Jumping to his feet and breaking off the tale, Doctor Parcival began to walk up and down in the office of the Winesburg Eagle where George Willard sat listening. He was awkward and, as the office was small, continually knocked against things. “What a fool I am to be talking,” he said. “That is not my object in coming here and forcing my acquaintanceship upon you. I have something else in mind. You are a reporter just as I was once and you have attracted my attention. You may end by becoming just such another fool. I want to warn you and keep on warning you. That’s why I seek you out.”
Doctor Parcival began talking of George Willard’s attitude toward men. It seemed to the boy that the man had but one object in view, to make everyone seem despicable. “I want to fill you with hatred and contempt so that you will be a superior being,” he declared. “Look at my brother. There was a fellow, eh? He despised everyone, you see. You have no idea with what contempt he looked upon mother and me. And was he not our superior? You know he was. You have not seen him and yet I have made you feel that. I have given you a sense of it. He is dead. Once when he was drunk he lay down on the tracks and the car in which he lived with the other painters ran over him.”
One day in August Doctor Parcival had an adventure in Winesburg. For a month George Willard had been going each morning to spend an hour in the doctor’s office. The visits came about through a desire on the part of the doctor to read to the boy from the pages of a book he was in the process of writing. To write the book Doctor Parcival declared was the object of his coming to Winesburg to live.

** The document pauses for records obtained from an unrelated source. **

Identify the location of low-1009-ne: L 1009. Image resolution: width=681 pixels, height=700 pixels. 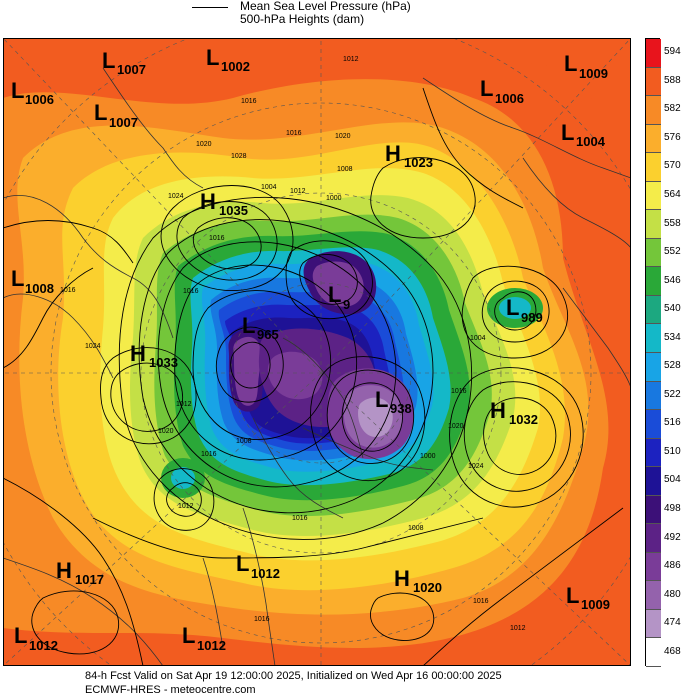
(586, 66).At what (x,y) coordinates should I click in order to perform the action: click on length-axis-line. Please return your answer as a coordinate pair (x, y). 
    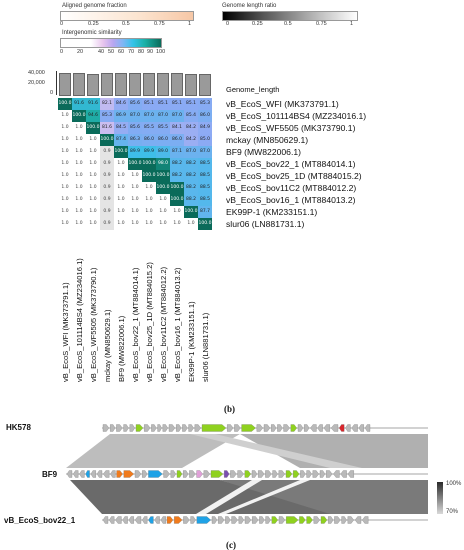
    Looking at the image, I should click on (56, 83).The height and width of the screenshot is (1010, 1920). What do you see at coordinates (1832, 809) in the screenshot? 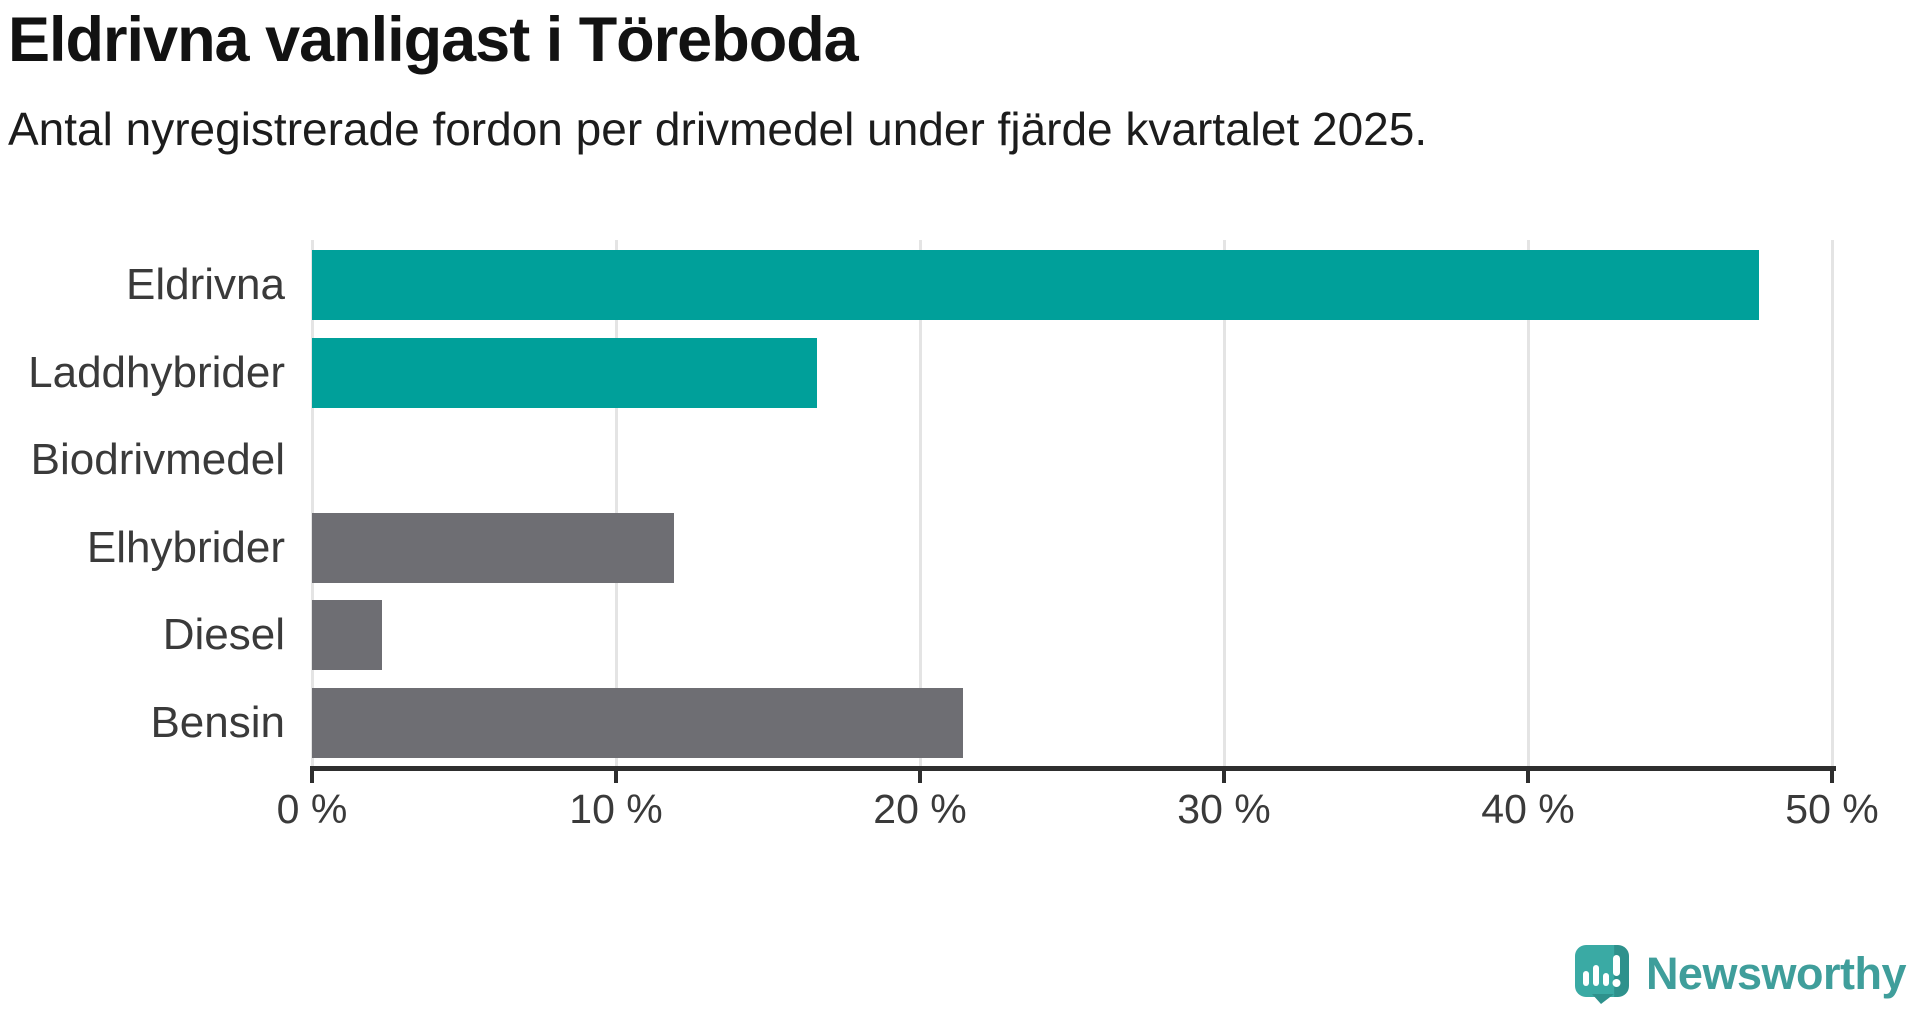
I see `x-tick-label: 50 %` at bounding box center [1832, 809].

On the morning in August before the coming of the boy, an incident had happened in the doctor’s office. There had been an accident on Main Street. A team of horses had been frightened by a train and had run away. A little girl, the daughter of a farmer, had been thrown from a buggy and killed.

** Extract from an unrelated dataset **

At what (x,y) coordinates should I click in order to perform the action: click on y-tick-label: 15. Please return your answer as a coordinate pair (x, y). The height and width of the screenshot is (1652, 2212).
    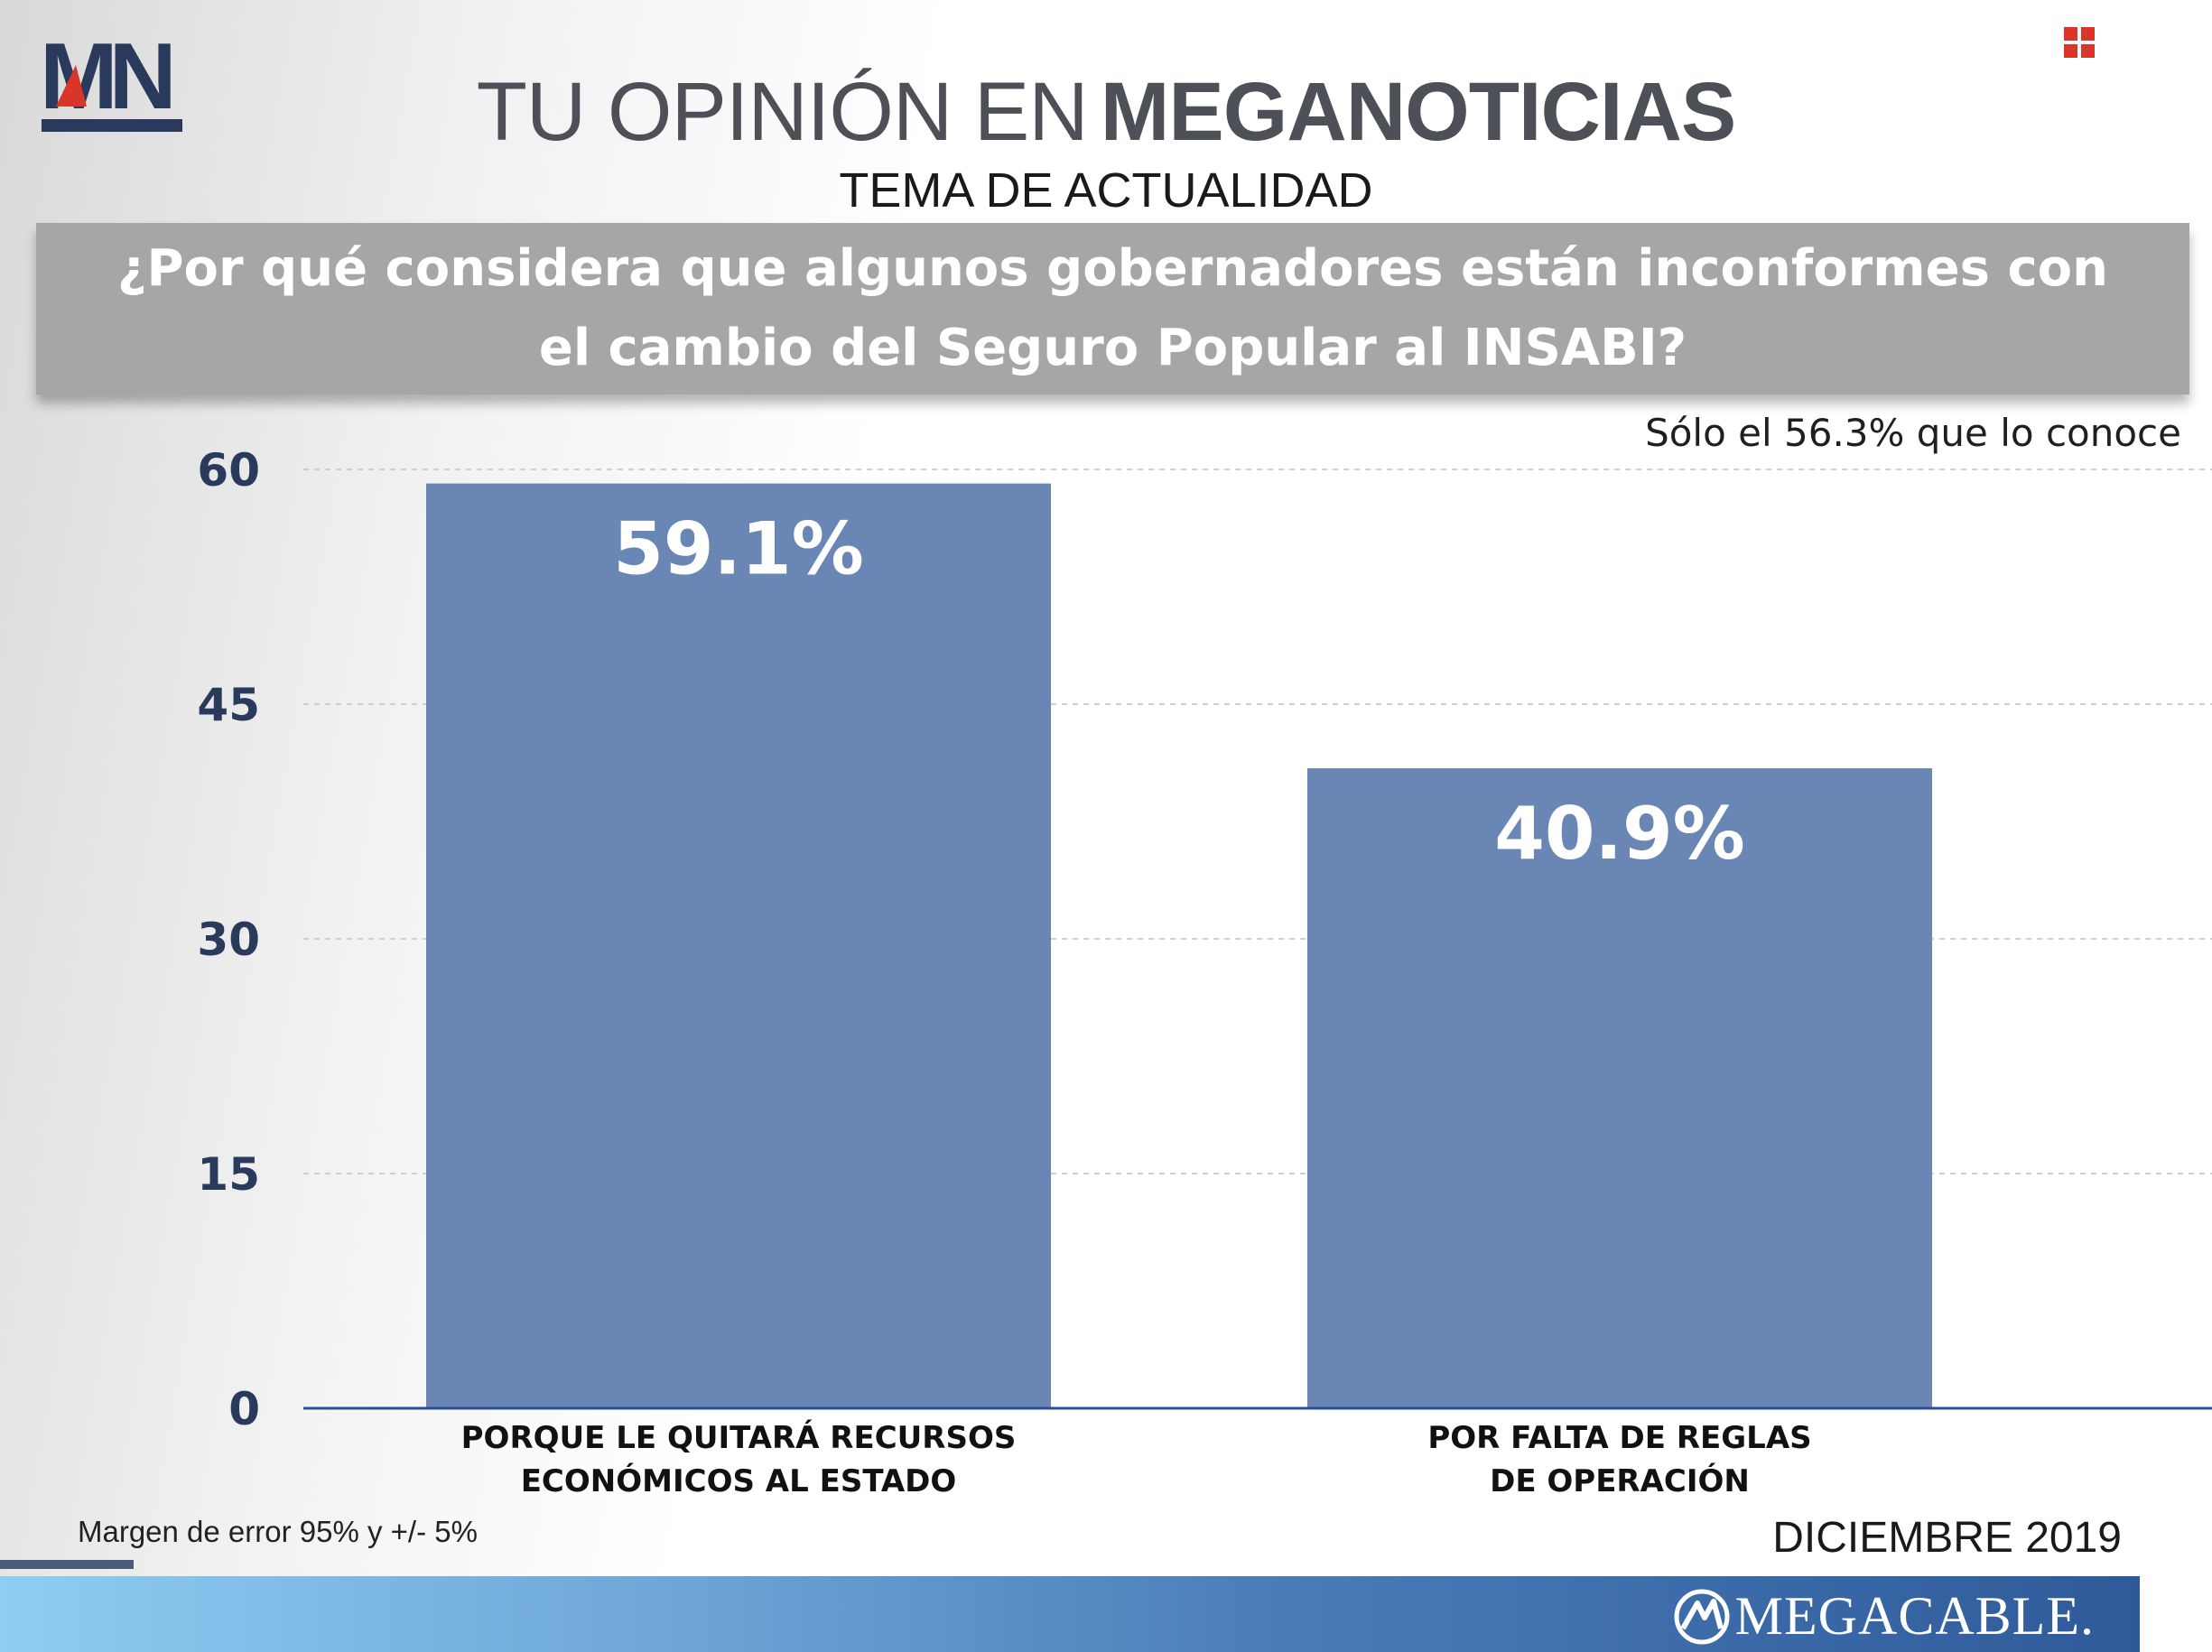
    Looking at the image, I should click on (228, 1174).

On Main Street everyone had become excited and a cry for doctors had gone up. All three of the active practitioners of the town had come quickly but had found the child dead. From the crowd someone had run to the office of Doctor Parcival who had bluntly refused to go down out of his office to the dead child. The useless cruelty of his refusal had passed unnoticed. Indeed, the man who had come up the stairway to summon him had hurried away without hearing the refusal.

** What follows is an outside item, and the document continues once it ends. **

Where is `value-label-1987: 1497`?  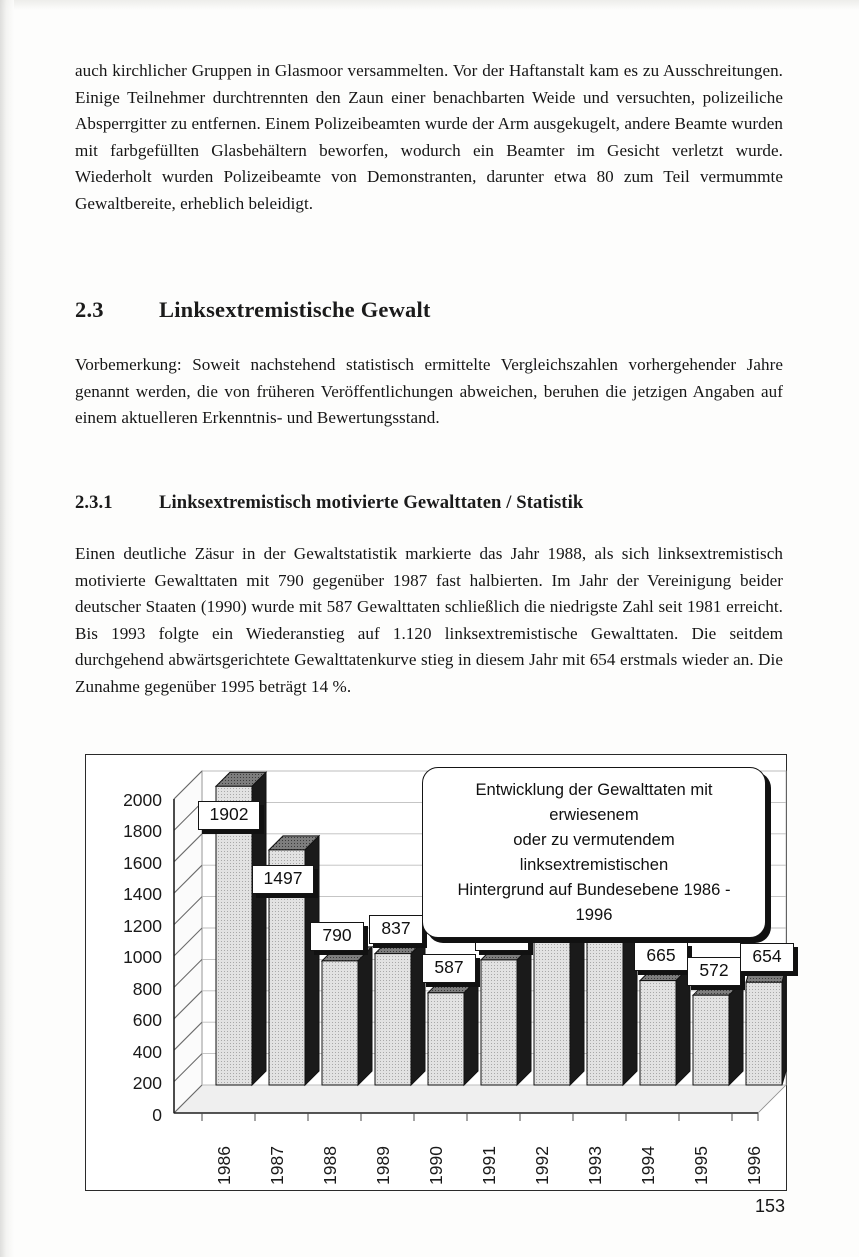 value-label-1987: 1497 is located at coordinates (283, 880).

All of this, Doctor Parcival did not know and when George Willard came to his office he found the man shaking with terror. “What I have done will arouse the people of this town,” he declared excitedly. “Do I not know human nature? Do I not know what will happen? Word of my refusal will be whispered about. Presently men will get together in groups and talk of it. They will come here. We will quarrel and there will be talk of hanging. Then they will come again bearing a rope in their hands.”
Doctor Parcival shook with fright. “I have a presentiment,” he declared emphatically. “It may be that what I am talking about will not occur this morning. It may be put off until tonight but I will be hanged. Everyone will get excited. I will be hanged to a lamppost on Main Street.”
Going to the door of his dirty office, Doctor Parcival looked timidly down the stairway leading to the street. When he returned the fright that had been in his eyes was beginning to be replaced by doubt. Coming on tiptoe across the room he tapped George Willard on the shoulder. “If not now, sometime,” he whispered, shaking his head. “In the end I will be crucified, uselessly crucified.”
Doctor Parcival began to plead with George Willard. “You must pay attention to me,” he urged. “If something happens perhaps you will be able to write the book that I may never get written. The idea is very simple, so simple that if you are not careful you will forget it. It is this—that everyone in the world is Christ and they are all crucified. That’s what I want to say. Don’t you forget that. Whatever happens, don’t you dare let yourself forget.”